No compromises on pay
Official data shows China’s average annual wages in 2011 were 42,452 yuan in state-owned firms, 24,556 yuan in the private sector, 56,061 yuan in Beijing and 52,655 yuan in Shanghai. The government has decreed minimum wages should grow by an average of at least 13 per cent in the five years to 2015.
With home prices nationwide still hovering close to record levels - down just 3-4 per cent from all-time highs in Beijing and Shanghai, private sector data shows - workers say they cannot compromise on pay.
The no-nonsense approach to pay is one reason firms such as KFC parent Yum Brands Inc (YUM.N) are reporting quarterly profits that miss investor expectations, and blaming higher wage costs as a key reason for doing so.
Jobs are an especially crucial indicator in China, with the Communist Party hyper-sensitive to the risk of social upheaval that unemployment could pose to its one-party rule, particularly in the run-up to its once-a-decade leadership transition due later this year.
The last time an estimated 20 million Chinese factory workers were thrown out of work in a matter of months in late 2008, as the global financial crisis drove world trade to a near standstill, China unveiled a 4-trillion-yuan fiscal extravaganza to stabilise the economy and quell any social discontent.
And that makes nuances on jobs especially significant for investors, not least because since official unemployment data was first published in 2004 the rate has been largely static between 4-4.3 per cent, partly because it omits about 160 million rural migrant workers who are usually the first to be fired.
The situation is not as dire this time, said Stephen Green, an economist at Standard Chartered, pointing to surveys of manufacturers which show they are hiring, albeit less briskly, with the pace likely to ease further this year.
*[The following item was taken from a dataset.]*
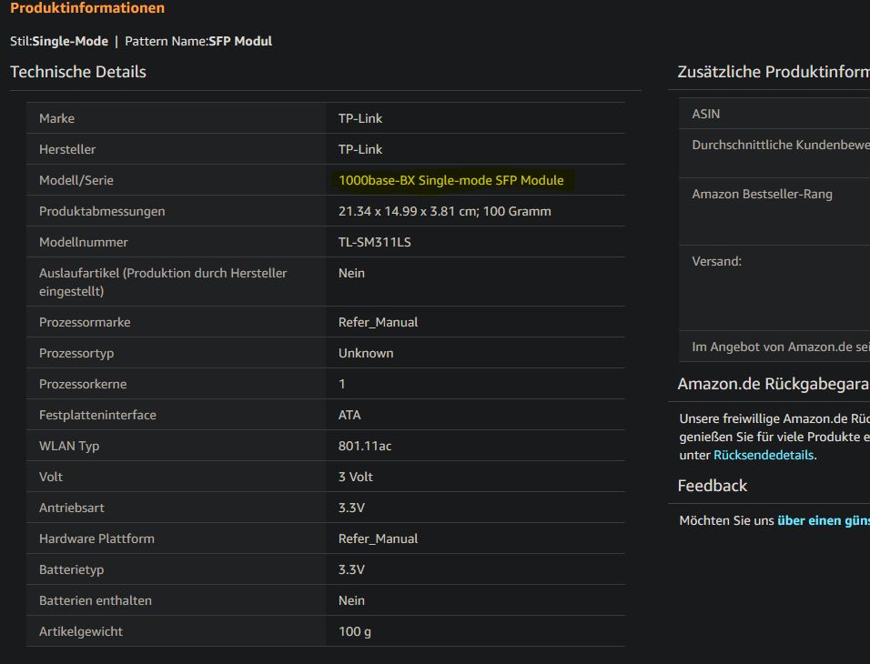This screenshot has height=664, width=870.
Task: Click the Auslaufartikel row label
Action: tap(163, 282)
Still, that would leave China creating new jobs in 2012 on a net basis, Green said, to the relief of Beijing, which wants to absorb an average 7 million new graduates joining the workforce every year between 2011-2015.Indeed, at the fair for white-collared workers in Beijing, state organisers tried to show a thriving labour market.
An organiser who declined to be named said 108 large firms were hiring at the fair, though a handout listed only 56, mostly mid-sized technology, financial and construction companies. Exporters, hardest hit by the slowdown, were missing.
Over in Shanghai, firms in the growing services industry dominated the job fair. Some manufacturers were present, but not in the same force as in previous years.
“The economy has been slowing (and) our revenues began to drop last October,” said Stanley Yuan, a recruiter from Shanghai EasyMRO Industrial Technology Co. Ltd, which acts as a middleman between manufacturers and buyers of industrial equipment.
“We had 20 positions available last year for logistics and production, but we are only recruiting six this year,” he said.
But for Li Xiangwei, who left his last job in May as a highway builder earning 5,500 yuan a month, China’s cooling economy is the least of his concerns. “I can’t feel the slowdown,” he said, perusing the Beijing job fair.
Although he was happy with the pay at his previous job, he was tired of the constant travelling. “I could not even go home once a year,” he said. “I want something more stable.”